* Given instruction A
Arrange the entries from their first line through the line containing "The image size is (924, 1308)." as a Markdown table, leaving out blank lines. Use a column named Row for the row number and a column named Entry line for the line.

* Page text
○ ○ ○

Anyway, what does PyFolio include in its “full” tear sheet? We have some of the usual performance metrics, along with some more exotic ones, such as:

• The Calmar ratio, a risk-adjusted performance metric comparing compound rate of returns to the maximum drawdown.
• The Omega ratio, a newer and more exotic performance metric that effectively compares the gains of an investment to its losses, relative to some target.
• Skew, which describes the shape of the distribution of returns; a positive skew indicates a longer tail for gains (that is, more “extreme” values for gains), a negative value a longer tail for losses, and a skew of 0 indicates a symmetric distribution of returns around their mean.

An illustration of positive and negative skewness provided by Wikipedia.
• Kurtosis, another descriptor of the shape of the distribution of returns; a kurtosis larger than 3 indicates that the distribution is more “spread out” than the Normal distribution and indicates that extreme values in returns are more common, while a kurtosis smaller than 3 indicates that returns are more concentrated than if they were Normally distributed. Sometimes people describe “excess kurtosis”, where the Normal distribution has an excess kurtosis of zero and other distributions have an excess kurtosis above or below zero (so take kurtosis and subtract 3).

Visualization of distributions with different kurtosis, provided by Wikipedia. Notice that the legend displays excess kurtosis, or kurtosis minus three. All of these distributions have mean zero and variance one, yet still can be more or less spread out around the center than the Normal distribution.

○ ○ ○

* Stored dataset items
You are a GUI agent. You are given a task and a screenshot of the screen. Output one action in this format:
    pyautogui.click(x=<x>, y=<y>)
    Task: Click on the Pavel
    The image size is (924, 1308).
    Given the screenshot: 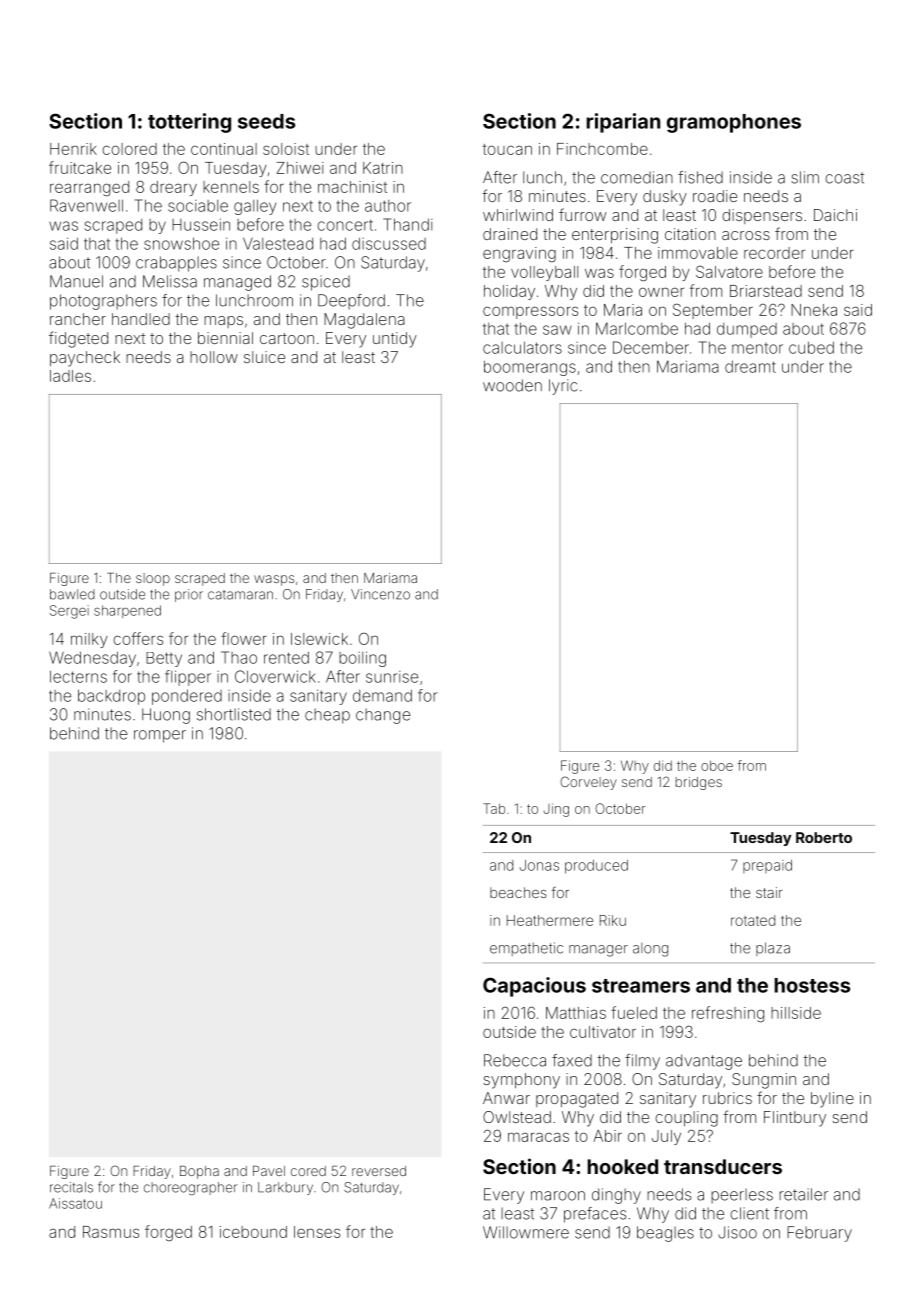 What is the action you would take?
    pyautogui.click(x=269, y=1171)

○ ○ ○

* Given instruction B
Copy the passage on PyFolio's tear sheet metrics word for word, from "Anyway, what does" through "skewness provided by Wikipedia.".

* Result A
| Row | Entry line |
|---|---|
| 1 | You are a GUI agent. You are given a task and a screenshot of the screen. Output one action in this format: |
| 2 |     pyautogui.click(x=<x>, y=<y>) |
| 3 |     Task: Click on the Pavel |
| 4 |     The image size is (924, 1308). |

* Result B
Anyway, what does PyFolio include in its “full” tear sheet? We have some of the usual performance metrics, along with some more exotic ones, such as:

• The Calmar ratio, a risk-adjusted performance metric comparing compound rate of returns to the maximum drawdown.
• The Omega ratio, a newer and more exotic performance metric that effectively compares the gains of an investment to its losses, relative to some target.
• Skew, which describes the shape of the distribution of returns; a positive skew indicates a longer tail for gains (that is, more “extreme” values for gains), a negative value a longer tail for losses, and a skew of 0 indicates a symmetric distribution of returns around their mean.

An illustration of positive and negative skewness provided by Wikipedia.